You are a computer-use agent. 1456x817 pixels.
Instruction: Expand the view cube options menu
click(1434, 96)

---

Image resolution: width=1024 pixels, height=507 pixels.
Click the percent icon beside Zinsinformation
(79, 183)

Activity. State how many lines in the records above contain the word "pixels", and give only that number.

Result of this exercise. 2